The court has granted three weeks time to Twitter to put on record that it has made an appointment of the said officer, according to an update by the Indian Express. The court issued a notice to the social media platform and Centre in connection with a petition alleging non-compliance of IT Rules, 2021 by the US-based company.
Justice Rekha Palli listed the case for next hearing on July 6. While Twitter claimed before the court that it has complied with the rules and appointed a resident grievance officer, the central government disputed the claim.
Twitter told the court that the officer was appointed on May 28 in compliance with the rules. Justice Rekha Palli issued notice to the Centre and social media platform Twitter seeking their stand on a plea by a lawyer, Amit Acharya, claiming non-compliance of the rules by it.
In his plea, filed through advocate Akash Vajpai and Manish Kumar, Acharya said that he came to know about the alleged non-compliance when he tried to lodge a complaint against a couple of tweets.
Last week, the IT ministry had written to all social media firms to submit a compliance status with the new IT rules. Google, Facebook, WhatsApp, Sharechat, Telegram, LinkedIn and Koo are said to have shared details of their chief compliance officer, nodal contact person and grievance officer. These are some of the significant social media intermediaries — platforms with over 5 Mn users — as defined by the rules.
Such websites and apps are required to appoint chief compliance officers, resident grievance officers and other employees specifically to deal with the requirements under the law.
A day after Twitter pitched for a constructive dialogue with the Indian government, a petition was filed in the Delhi High Court against the microblogging website over non-compliance with the said policy. The petition says that Twitter must perform its statutory and executive duties as a “significant social media intermediary”.
Twitter Vs Central Govt
The spat between Twitter and the central government accelerated after Twitter India flagged a tweet by BJP spokesperson Sambit Patra as ‘manipulated media’ on May 21. In that tweet, Patra had alleged Indian National Congress was indulging in a PR exercise by working according to a ‘toolkit’ to amplify the support given to Covid patients in the country. India’s ministry of electronics and IT had reportedly asked Twitter to remove the “manipulated media” tag attached to Patra’s post.

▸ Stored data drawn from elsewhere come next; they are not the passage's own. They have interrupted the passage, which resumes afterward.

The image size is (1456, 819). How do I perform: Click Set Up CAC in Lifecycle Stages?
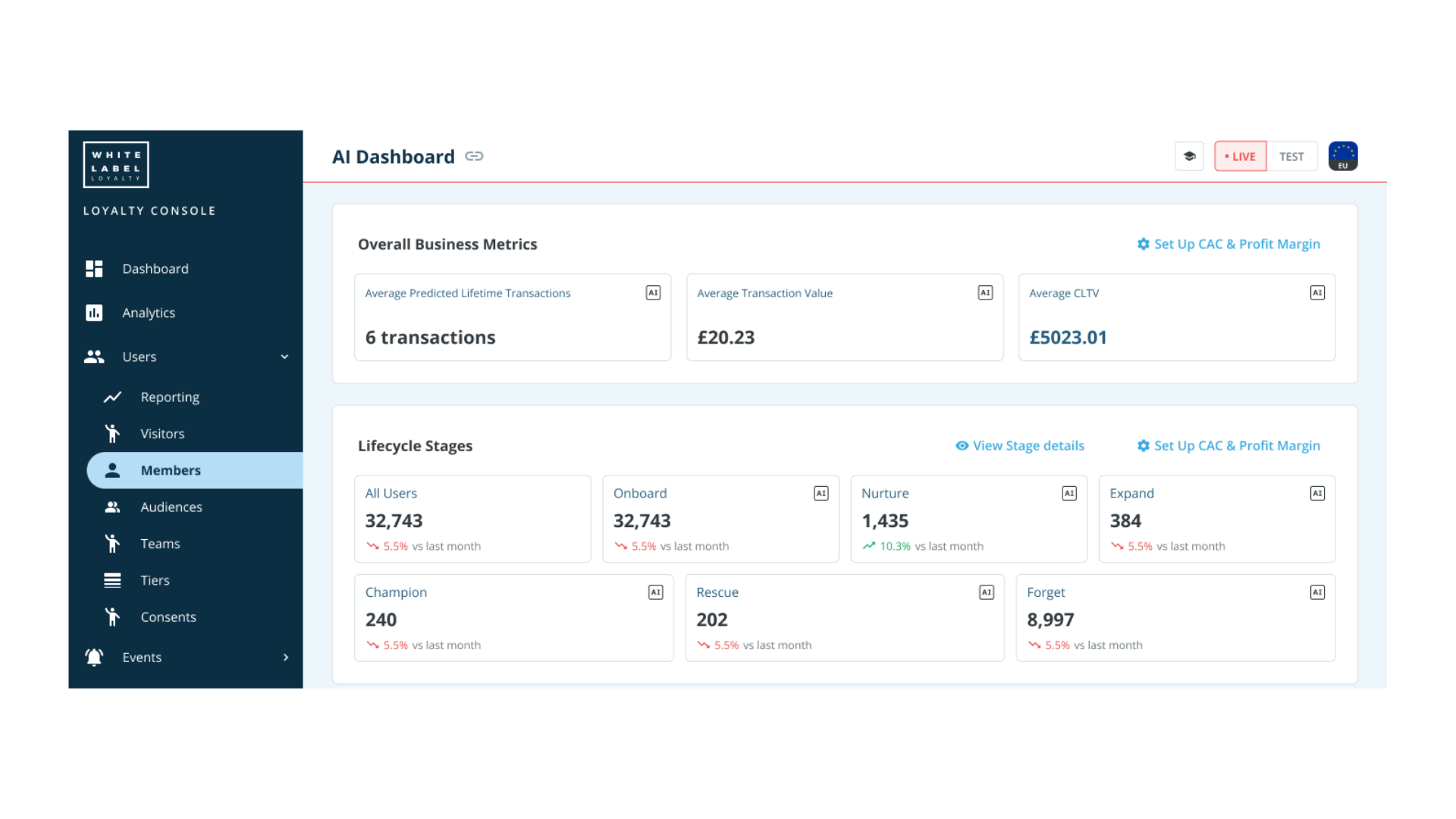[1228, 446]
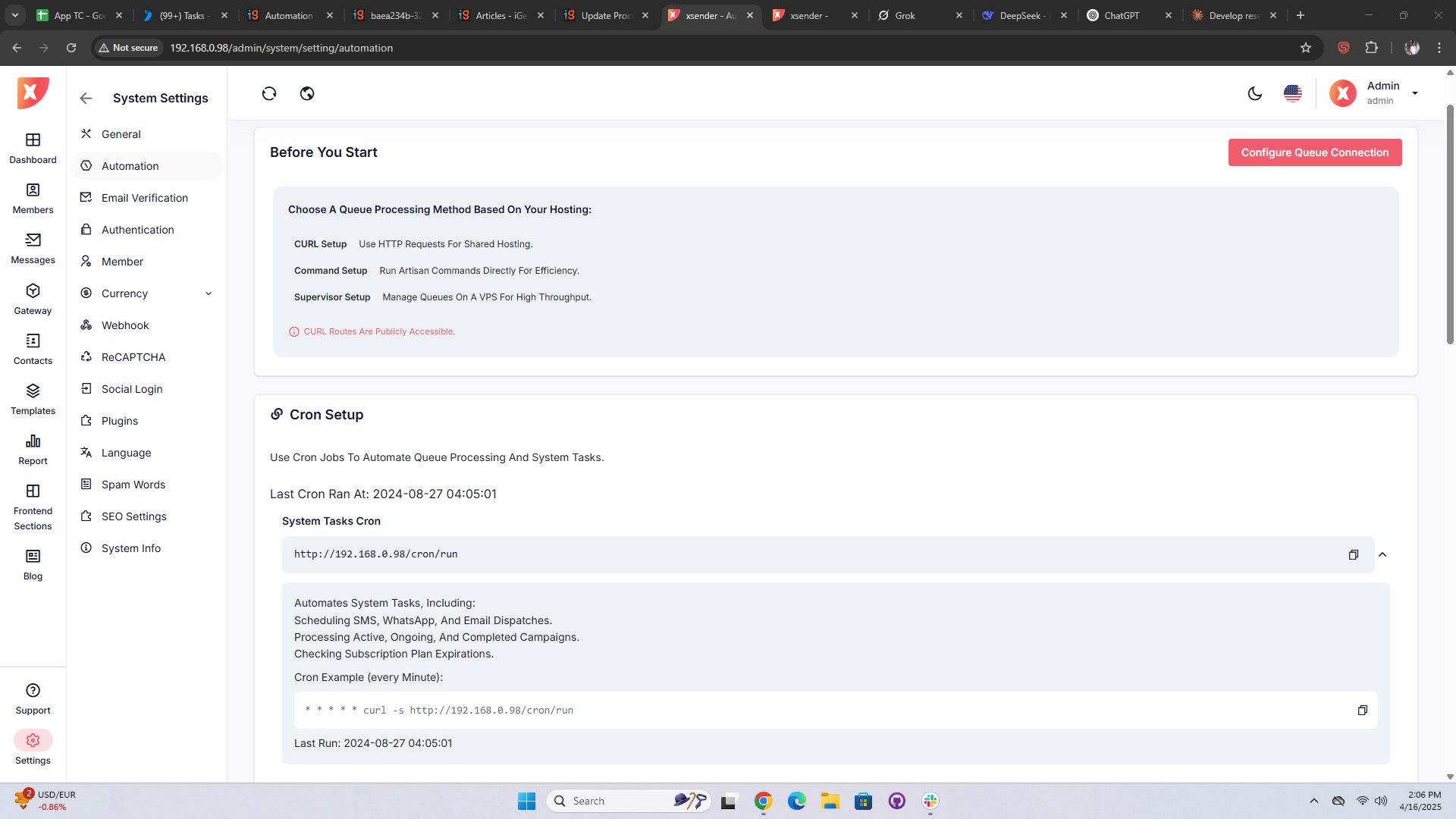Screen dimensions: 1456x819
Task: Open the Gateway sidebar icon
Action: pyautogui.click(x=33, y=291)
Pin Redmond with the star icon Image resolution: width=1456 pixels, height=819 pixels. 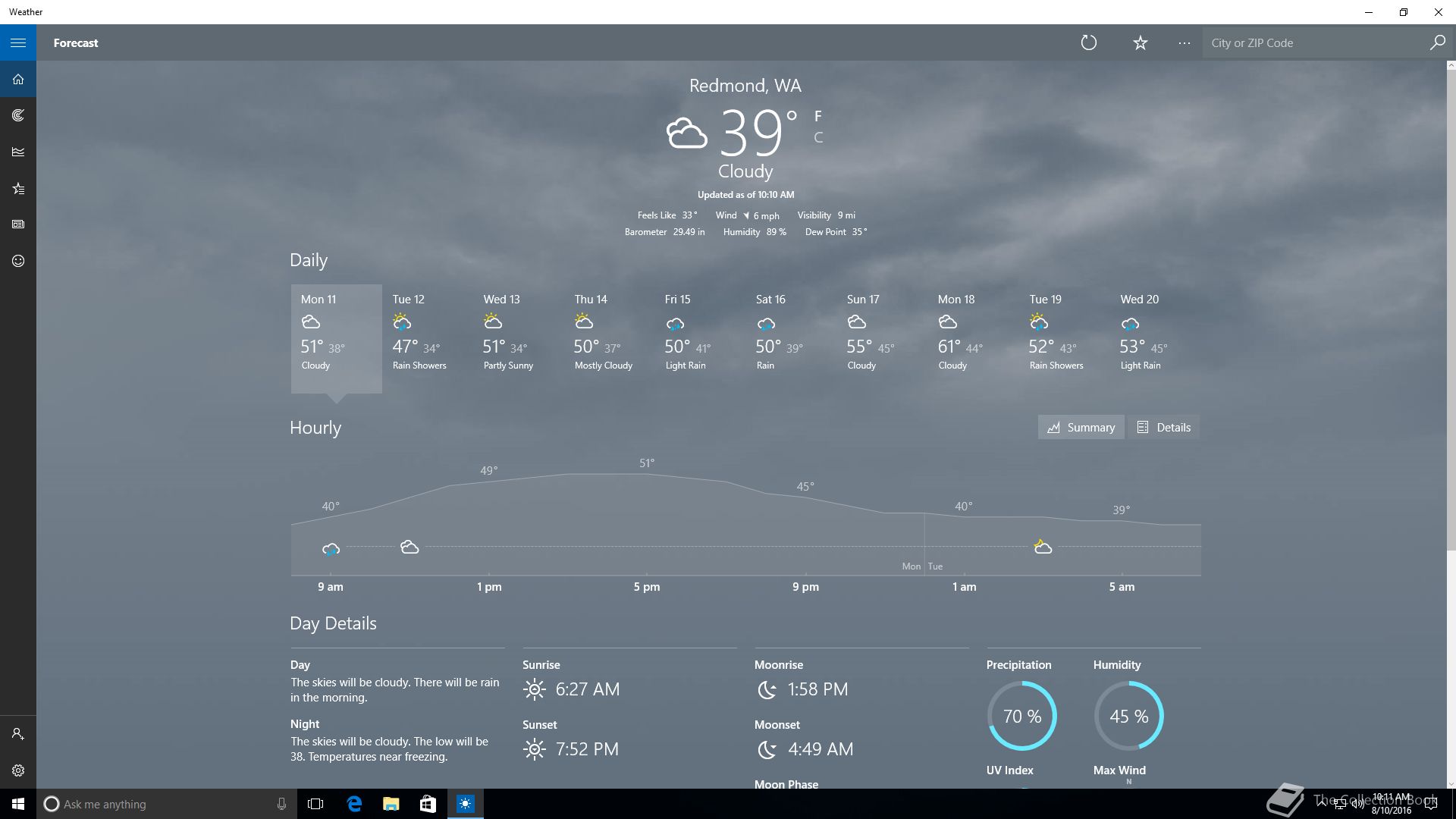(x=1140, y=43)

A few days after the Indian government’s reported request, Twitter India’s offices in Delhi’s Lado Sarai and Gurugram were raided by a special team of Delhi Police on May 24 evening. Notably, the Delhi Police comes under the jurisdiction of the central government of India, which is led by the BJP. The microblogging platform has also raised redflags over “the use of intimidation tactics by the police”.

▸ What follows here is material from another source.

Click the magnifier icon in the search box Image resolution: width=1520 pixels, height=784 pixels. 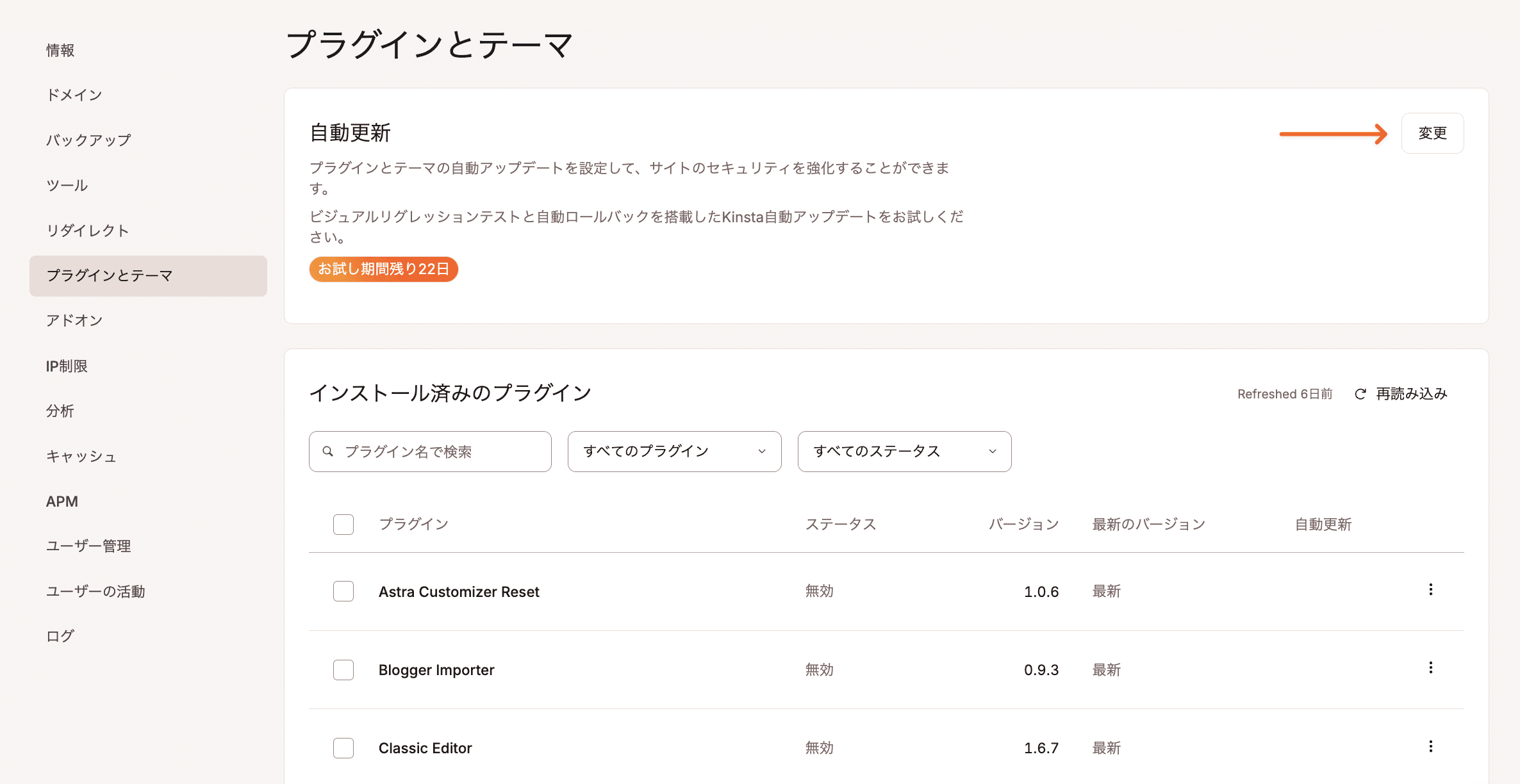pos(328,452)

Twitter in its recent statement said that it is deeply committed to the people of India and its service has proven vital for public conversation as well as a source of support for people during the pandemic.

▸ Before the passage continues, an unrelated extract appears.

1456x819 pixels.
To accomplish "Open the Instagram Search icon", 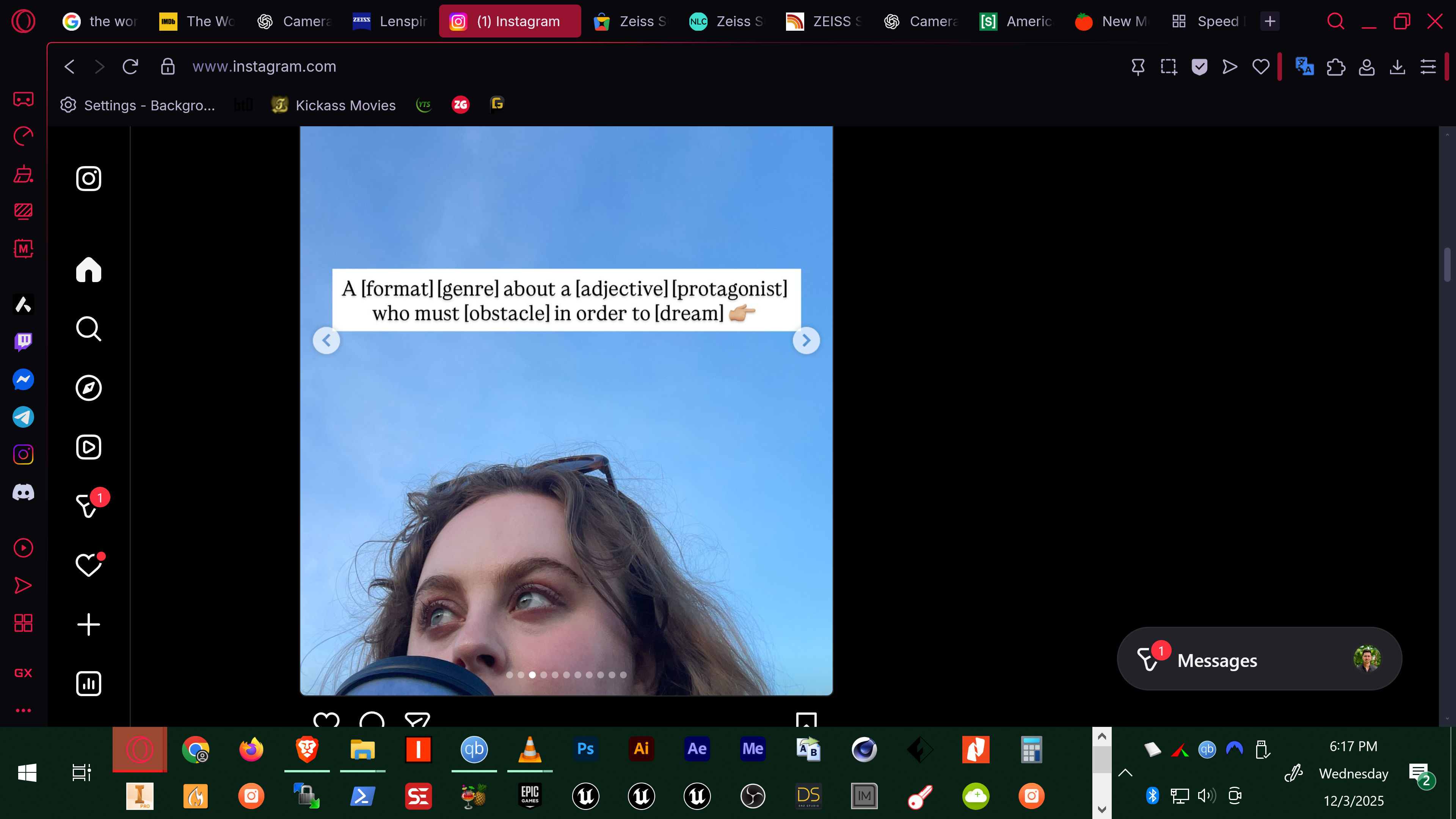I will pos(89,328).
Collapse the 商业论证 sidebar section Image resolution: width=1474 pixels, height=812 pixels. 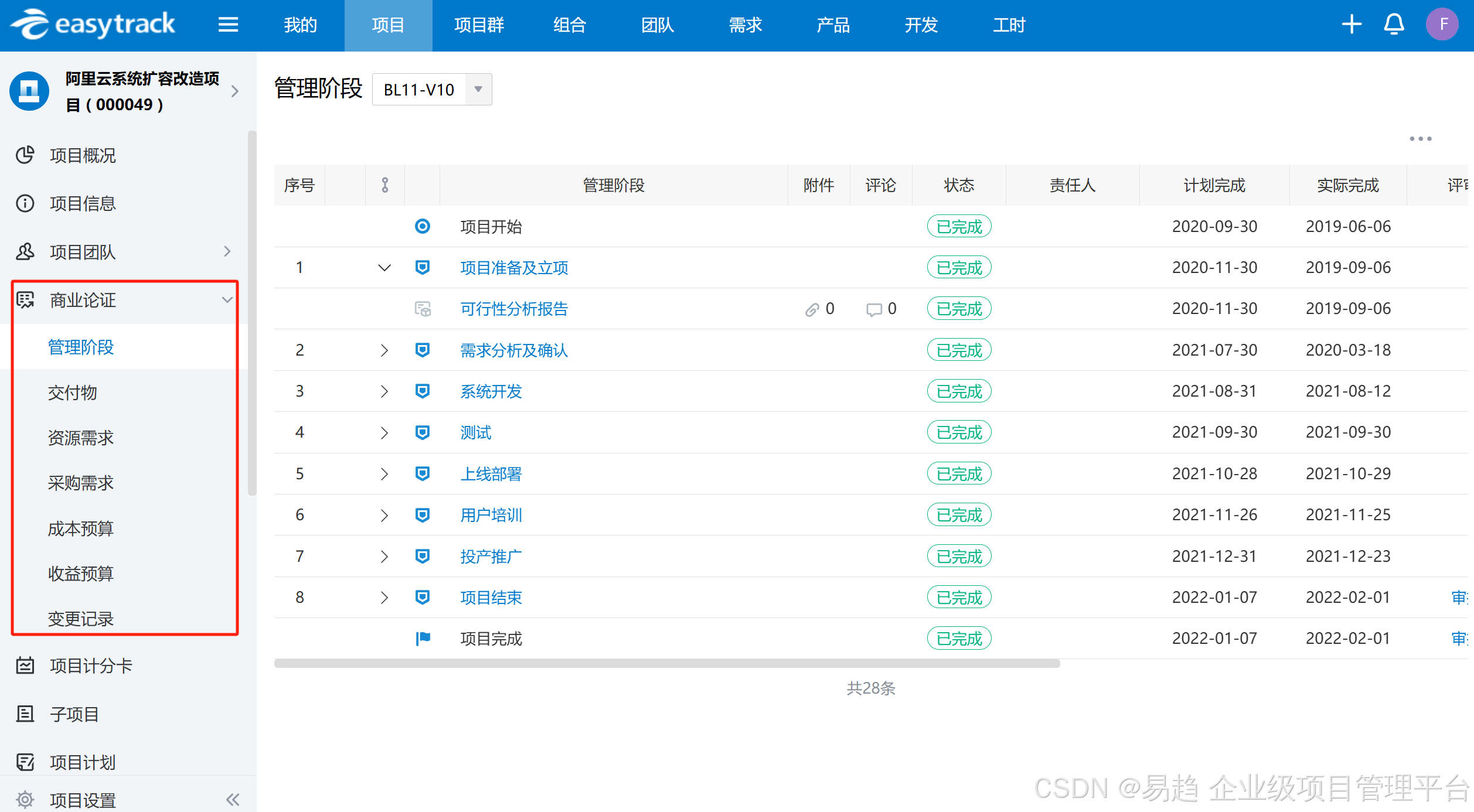tap(227, 300)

The platform said it is willing to comply with India’s latest IT (Intermediary Guidelines and Digital Media Ethics Code) Rules of 2021, which will give the Indian government greater control over social media. The company has, however, sought a minimum of three-month extension for it to implement the intermediary guidelines. Facebook too will be complying with the IT Rules and is working to implement operational processes and improve efficiencies. WhatsApp, on the other hand, has sued the Indian government over these policies, under which the company will have to share the details of the “first originator of information” when authorities demand it.